100,000km takes some maintenance
Worse still, it seems as though the agency cannot meet all commitments in the next funding period. “The NLTF cannot afford to fund activities in any activity class above the lower limit. We expect combined commitments in three activity classes (public transport services, local road maintenance and state highway maintenance) for 2021-24 to exceed the lower limits by more than $500 million. Without additional funding above the lower limit, there will be particular issues for state highway maintenance and public transport services, both of which require funding above the minimum range that the forecast allows.” The GPS directs where expenditure goes across a range of activities. “We are working hard to make sure our needs in the maintenance space [are met]. We need that money, we need to do more renewals,” said Connors.
He then admitted: “Some of the practices we’ve been getting away with over the last 20 or 30 years we’re not getting away with now…” Of the 100 000km roading network a large proportion is flexible pavement, chip seal that requires significant maintenance. “We are finding in places that flexible pavement is not working and so we’re getting onto more structural type renewals, which are extremely expensive – probably three or four times the cost. But there are areas where we just have to bite the bullet and do those treatments, because the standard treatment that we’ve put up with is not lasting. That is another challenge for us,” Connors said.
Upgrades and safety
In closing, Connors touched on the Road to Zero programme and the agency’s role in upgrading road infrastructure to reduce crashes, deaths and serious injuries. “There is some deserved criticism of our role. But it’s not easy when we start putting medians down the middle of the road over long necks of the network. “It’s easy to do a greenfields new job, but it’s a lot harder to treat a section of road, there’s a lot of opposition to it.”

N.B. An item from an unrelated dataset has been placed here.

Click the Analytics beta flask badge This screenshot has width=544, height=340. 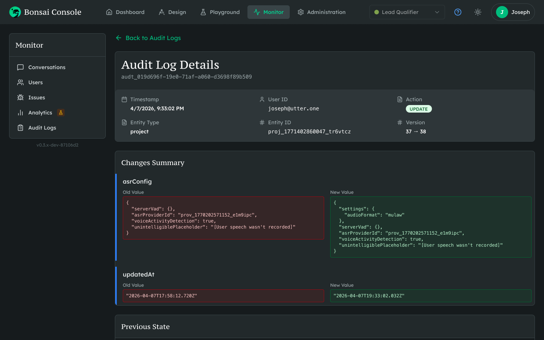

However, said Connors, the success of median barriers, such as the one on Wellington’s Centennial Highway, one of the first to be installed and to admittedly low standards, is stark compared with areas where these are not present. “One of the biggest disruptors, I believe, in the rural network particularly, is closing roads for accidents. If we can treat a lot of roads to stop that, I believe it’ll be a game-changer in terms of efficiency,” he said. With 352 road deaths in 2019, the social cost totalled $1.54 billion. Connors said that 82% of people die on roads that have a medium or high infrastructure risk rating; 73% die in rural areas. About 50% of deaths (177) occurred on state highways. Vehicles hitting roadside objects accounted for 182 deaths, head-on collisions 114. Sixty-seven people died in crashes involving a truck, 10 more than those involving a motorcycle. Regarding speed, 72% died on roads with limits set higher than the safe and appropriate speed for that road. “We believe that 100kph is not a safe speed on a lot of our roads. Some 55% of deaths occurred on roads in the top 10% requiring speed management,” Connors said.